### TASK OBJECTIVE
Quote, word for word, the line containing "Task: Open a new terminal tab with plus icon" and all lines that follow it to the end of the records, with no pictures.
--- RECORDS FOR THIS EXERCISE Enclosed Below ---
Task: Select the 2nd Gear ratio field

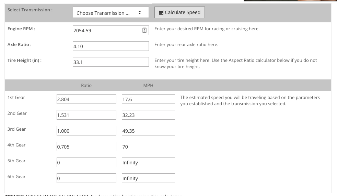Action: coord(86,115)
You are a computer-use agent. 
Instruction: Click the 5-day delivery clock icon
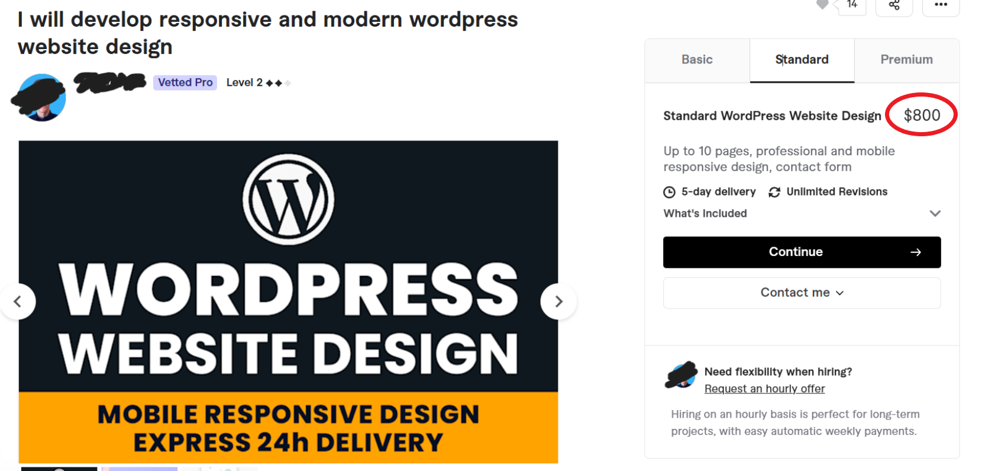[x=669, y=192]
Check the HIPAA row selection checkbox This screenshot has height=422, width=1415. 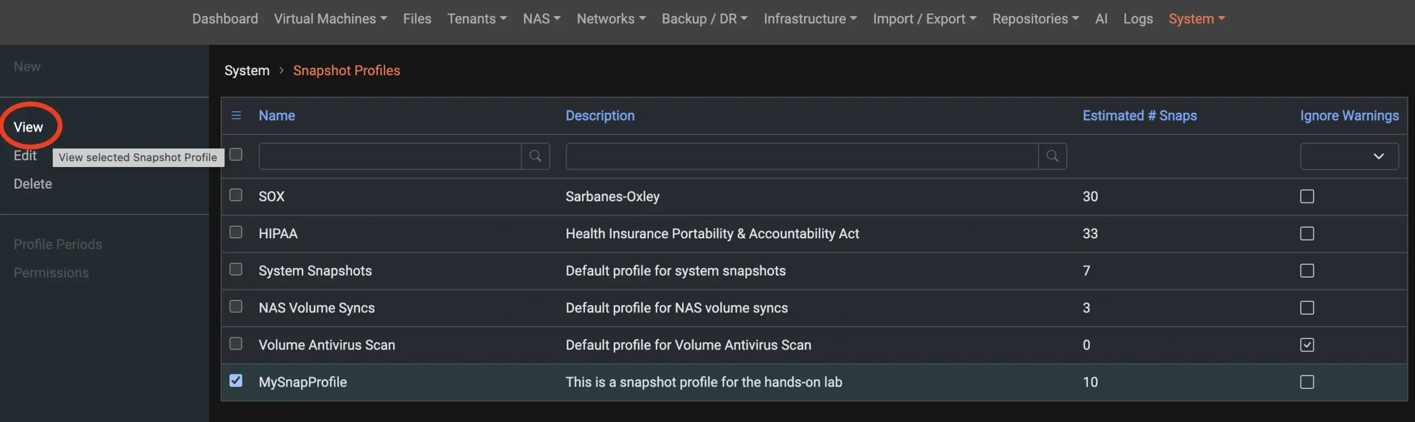pos(236,232)
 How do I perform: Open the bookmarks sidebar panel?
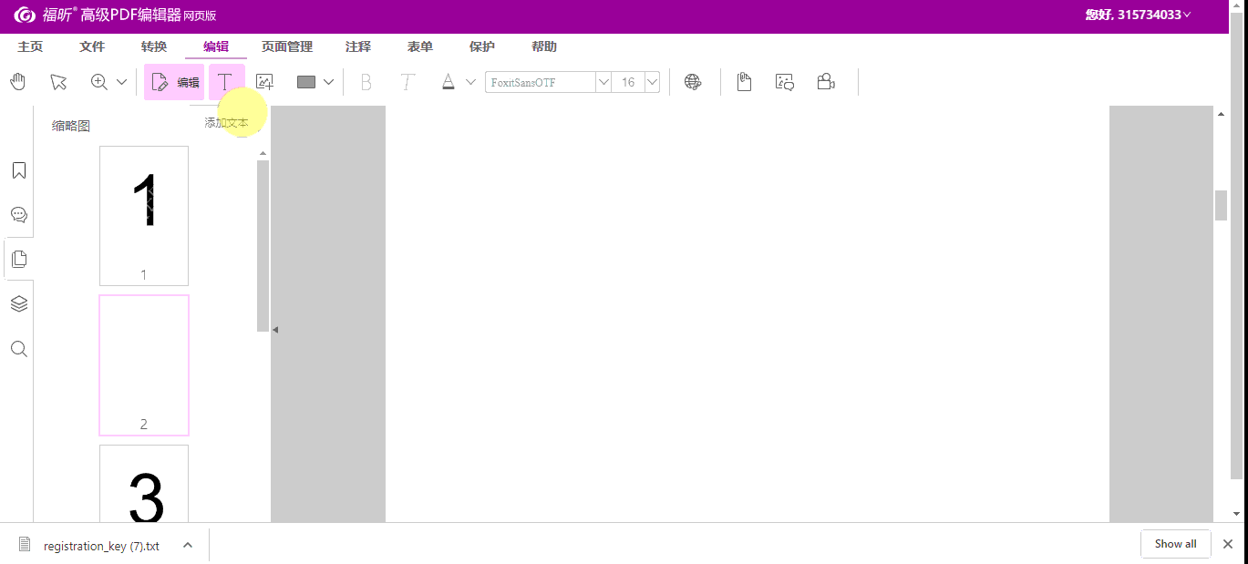18,171
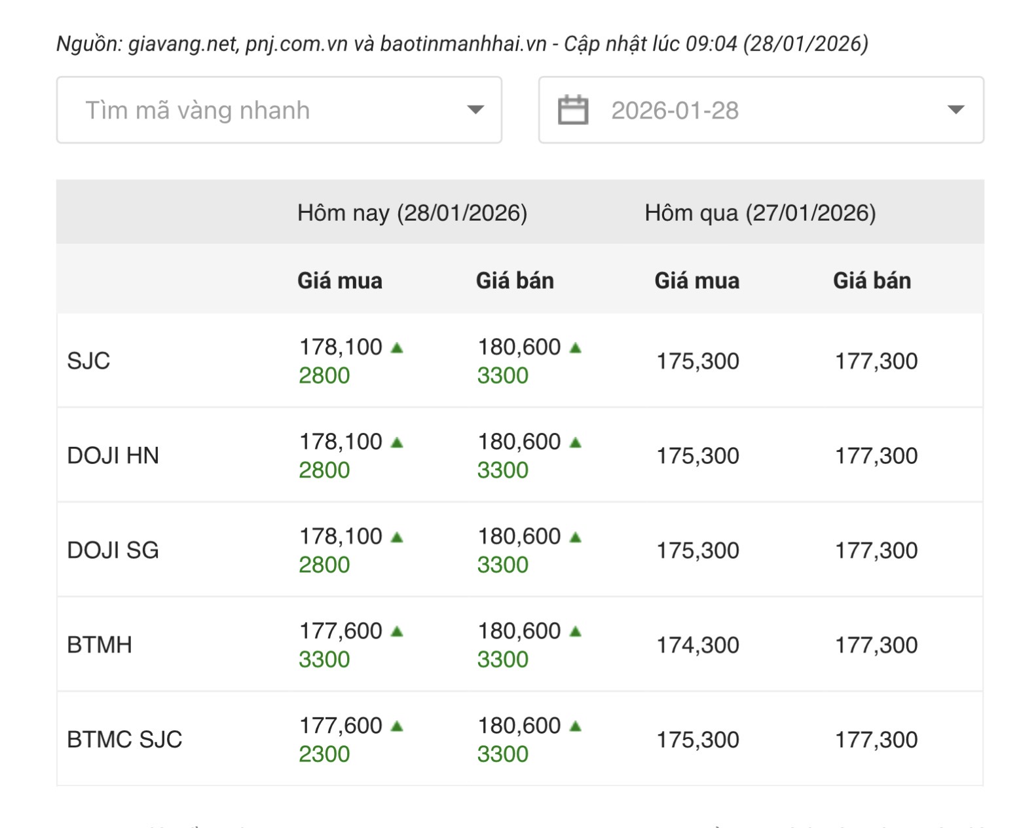This screenshot has height=828, width=1021.
Task: Click the 'Hôm nay (28/01/2026)' column header
Action: pos(412,213)
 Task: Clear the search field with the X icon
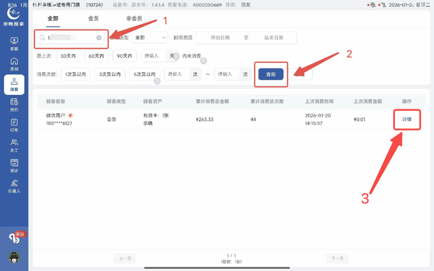pyautogui.click(x=99, y=37)
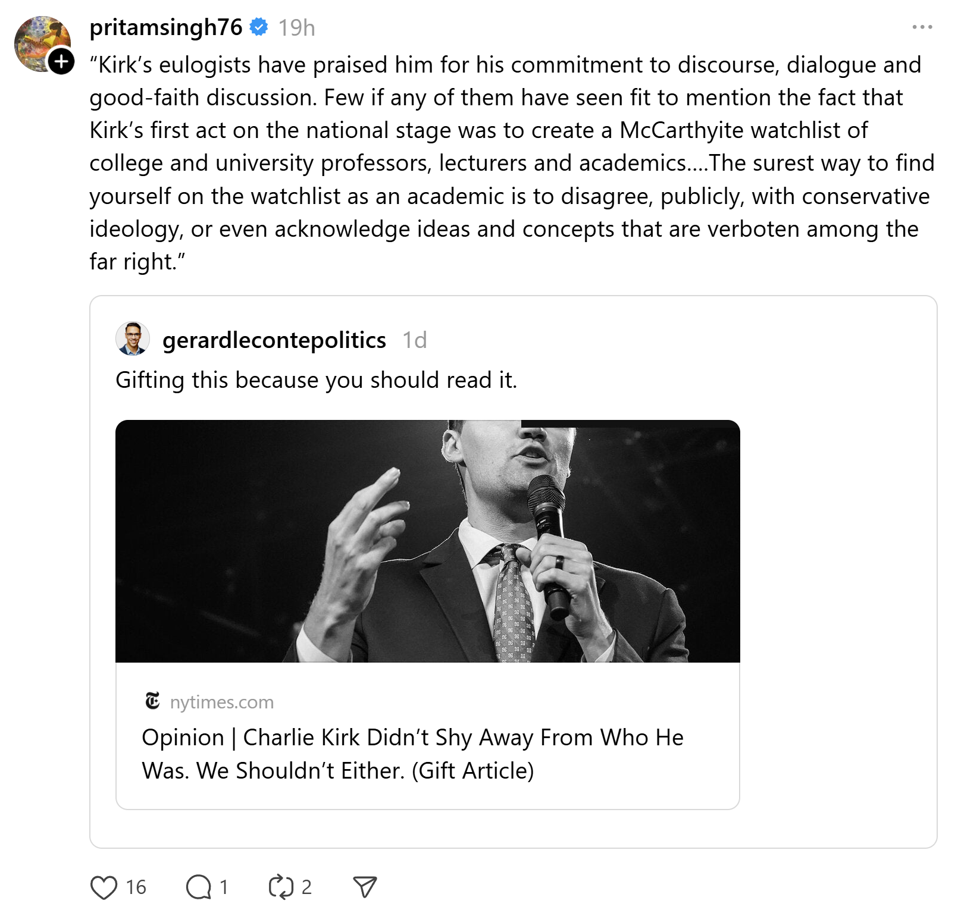Click the nytimes.com source link
Viewport: 961px width, 916px height.
[x=222, y=702]
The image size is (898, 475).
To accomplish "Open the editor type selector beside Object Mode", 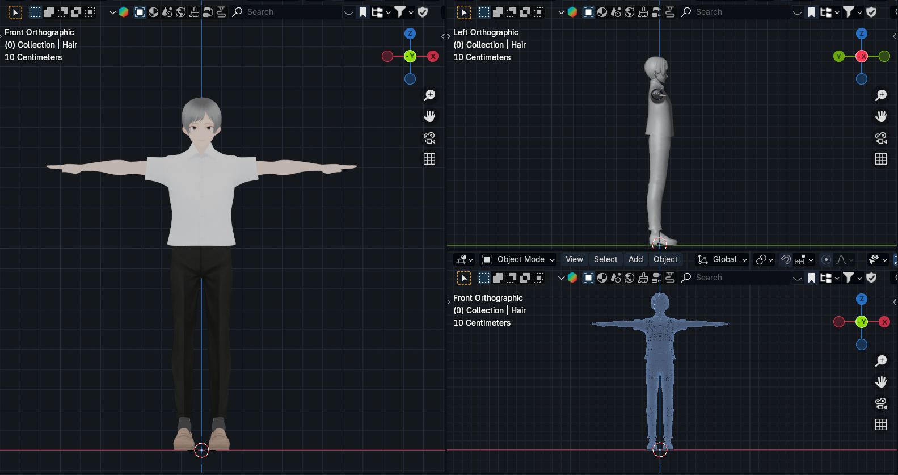I will tap(465, 260).
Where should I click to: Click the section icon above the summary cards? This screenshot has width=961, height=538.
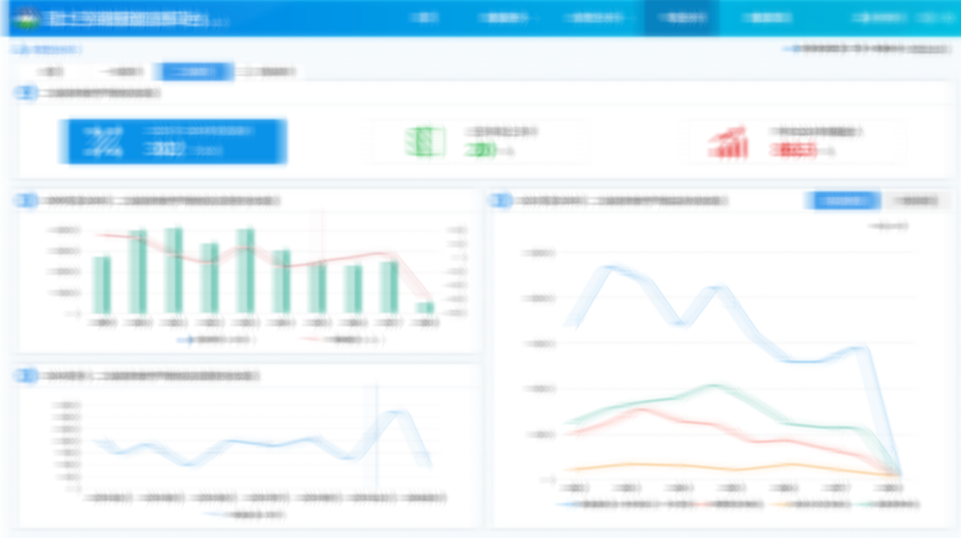point(26,93)
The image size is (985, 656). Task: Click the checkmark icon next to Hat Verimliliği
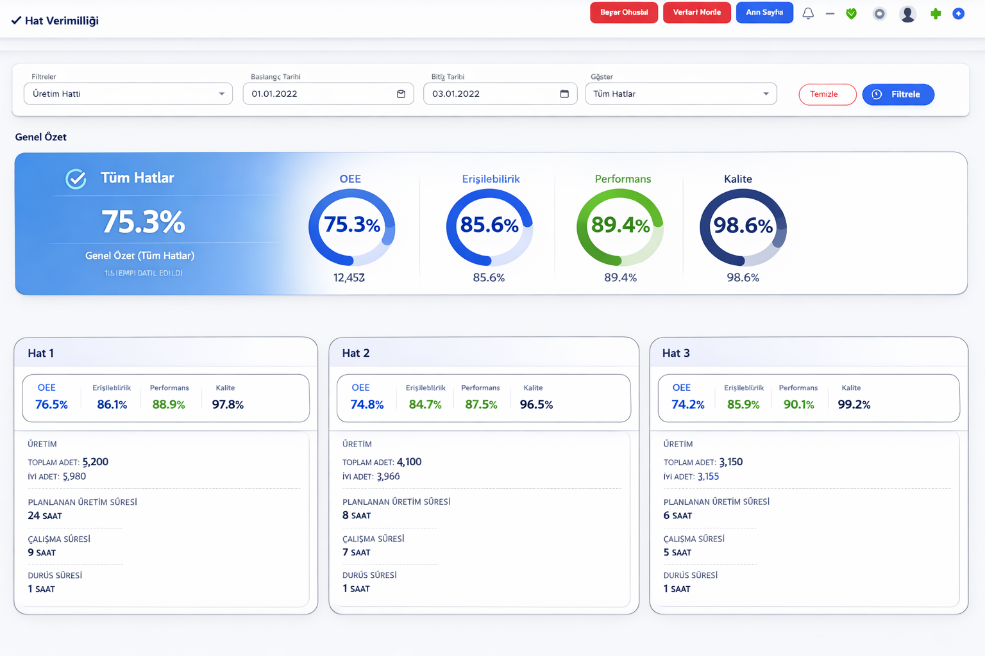pyautogui.click(x=16, y=20)
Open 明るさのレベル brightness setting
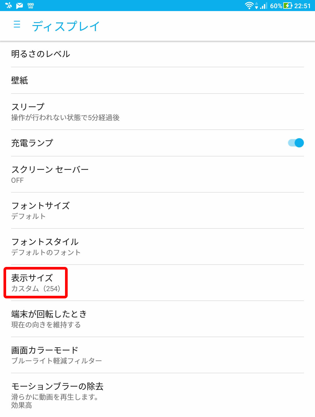The height and width of the screenshot is (417, 315). point(158,54)
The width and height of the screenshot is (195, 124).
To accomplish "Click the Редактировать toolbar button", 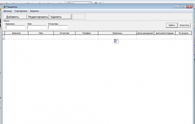I will click(x=38, y=17).
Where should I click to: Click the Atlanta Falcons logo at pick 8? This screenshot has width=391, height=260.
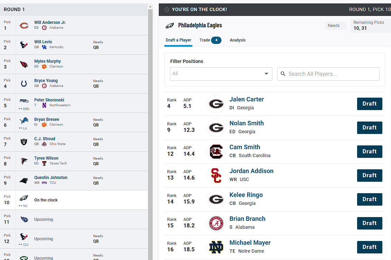point(24,161)
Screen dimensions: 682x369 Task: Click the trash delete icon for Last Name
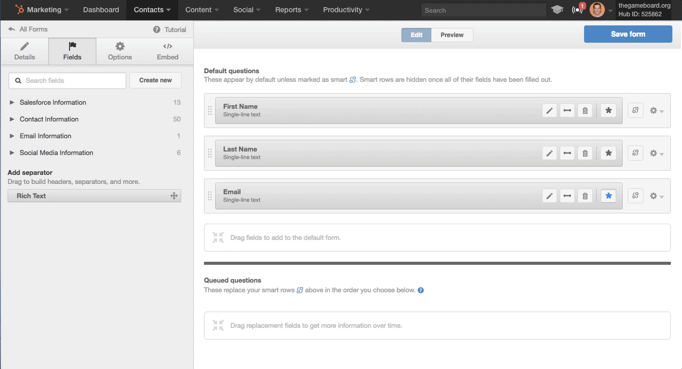pyautogui.click(x=585, y=153)
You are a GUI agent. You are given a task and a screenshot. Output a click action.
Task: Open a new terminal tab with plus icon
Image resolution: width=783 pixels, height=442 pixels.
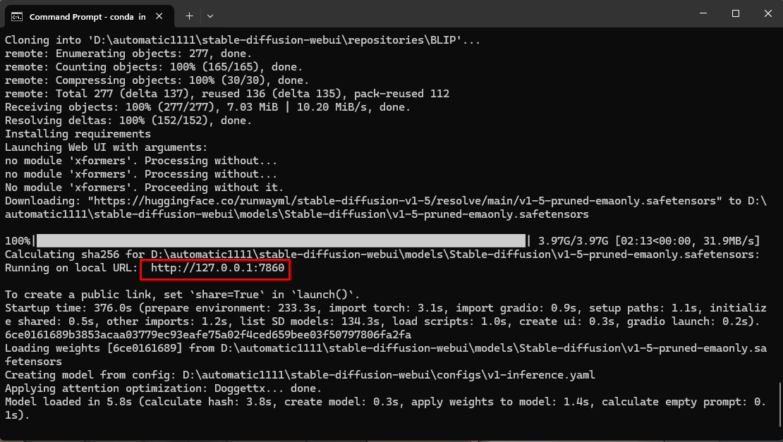189,16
--- End of Enclosed RECORDS FOR THIS EXERCISE ---
### WRITTEN RESPONSE
Task: Open a new terminal tab with plus icon
Image resolution: width=783 pixels, height=442 pixels.
189,16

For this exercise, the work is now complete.